## TASK TO COMPLETE
Copy every line below word for word, keeping each one in its original order.

[RECORDED INFORMATION start]

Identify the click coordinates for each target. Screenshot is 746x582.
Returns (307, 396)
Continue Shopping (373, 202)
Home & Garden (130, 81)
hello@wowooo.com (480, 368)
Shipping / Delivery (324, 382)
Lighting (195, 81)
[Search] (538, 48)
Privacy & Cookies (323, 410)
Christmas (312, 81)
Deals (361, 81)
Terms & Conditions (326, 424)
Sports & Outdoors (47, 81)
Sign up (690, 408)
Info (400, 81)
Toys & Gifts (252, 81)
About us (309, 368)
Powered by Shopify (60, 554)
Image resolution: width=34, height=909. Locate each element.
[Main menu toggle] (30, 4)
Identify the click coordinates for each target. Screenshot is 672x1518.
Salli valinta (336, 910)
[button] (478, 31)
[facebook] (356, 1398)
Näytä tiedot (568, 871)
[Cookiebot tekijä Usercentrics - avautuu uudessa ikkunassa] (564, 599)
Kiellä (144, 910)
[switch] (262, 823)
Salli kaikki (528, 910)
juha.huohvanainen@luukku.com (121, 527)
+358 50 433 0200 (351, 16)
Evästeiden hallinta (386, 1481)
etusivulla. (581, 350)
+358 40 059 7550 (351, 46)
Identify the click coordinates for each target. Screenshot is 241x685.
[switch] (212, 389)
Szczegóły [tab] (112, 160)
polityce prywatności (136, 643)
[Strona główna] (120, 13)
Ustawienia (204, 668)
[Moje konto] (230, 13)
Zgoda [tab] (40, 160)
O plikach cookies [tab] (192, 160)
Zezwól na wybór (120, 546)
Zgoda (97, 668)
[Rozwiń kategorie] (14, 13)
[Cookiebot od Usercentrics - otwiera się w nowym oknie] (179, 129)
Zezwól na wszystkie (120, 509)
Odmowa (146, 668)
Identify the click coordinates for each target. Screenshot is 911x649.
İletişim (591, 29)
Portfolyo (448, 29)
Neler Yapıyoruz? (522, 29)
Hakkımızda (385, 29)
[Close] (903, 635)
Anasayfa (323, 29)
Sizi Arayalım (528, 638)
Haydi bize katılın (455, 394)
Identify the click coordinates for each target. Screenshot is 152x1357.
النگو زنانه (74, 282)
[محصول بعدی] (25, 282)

[RECORDED INFORMATION end]

## SOLUTION FOR THIS TASK
Identify the click coordinates for each target. Screenshot is 746x582.
Returns (307, 396)
Continue Shopping (373, 202)
Home & Garden (130, 81)
hello@wowooo.com (480, 368)
Shipping / Delivery (324, 382)
Lighting (195, 81)
[Search] (538, 48)
Privacy & Cookies (323, 410)
Christmas (312, 81)
Deals (361, 81)
Terms & Conditions (326, 424)
Sports & Outdoors (47, 81)
Sign up (690, 408)
Info (400, 81)
Toys & Gifts (252, 81)
About us (309, 368)
Powered by Shopify (60, 554)
Image resolution: width=34, height=909. Locate each element.
[Main menu toggle] (30, 4)
Identify the click coordinates for each target. Screenshot is 672x1518.
Salli valinta (336, 910)
[button] (478, 31)
[facebook] (356, 1398)
Näytä tiedot (568, 871)
[Cookiebot tekijä Usercentrics - avautuu uudessa ikkunassa] (564, 599)
Kiellä (144, 910)
[switch] (262, 823)
Salli kaikki (528, 910)
juha.huohvanainen@luukku.com (121, 527)
+358 50 433 0200 (351, 16)
Evästeiden hallinta (386, 1481)
etusivulla. (581, 350)
+358 40 059 7550 (351, 46)
Identify the click coordinates for each target. Screenshot is 241x685.
[switch] (212, 389)
Szczegóły [tab] (112, 160)
polityce prywatności (136, 643)
[Strona główna] (120, 13)
Ustawienia (204, 668)
[Moje konto] (230, 13)
Zgoda [tab] (40, 160)
O plikach cookies [tab] (192, 160)
Zezwól na wybór (120, 546)
Zgoda (97, 668)
[Rozwiń kategorie] (14, 13)
[Cookiebot od Usercentrics - otwiera się w nowym oknie] (179, 129)
Zezwól na wszystkie (120, 509)
Odmowa (146, 668)
Identify the click coordinates for each target. Screenshot is 911x649.
İletişim (591, 29)
Portfolyo (448, 29)
Neler Yapıyoruz? (522, 29)
Hakkımızda (385, 29)
[Close] (903, 635)
Anasayfa (323, 29)
Sizi Arayalım (528, 638)
Haydi bize katılın (455, 394)
Identify the click coordinates for each target. Screenshot is 152x1357.
النگو زنانه (74, 282)
[محصول بعدی] (25, 282)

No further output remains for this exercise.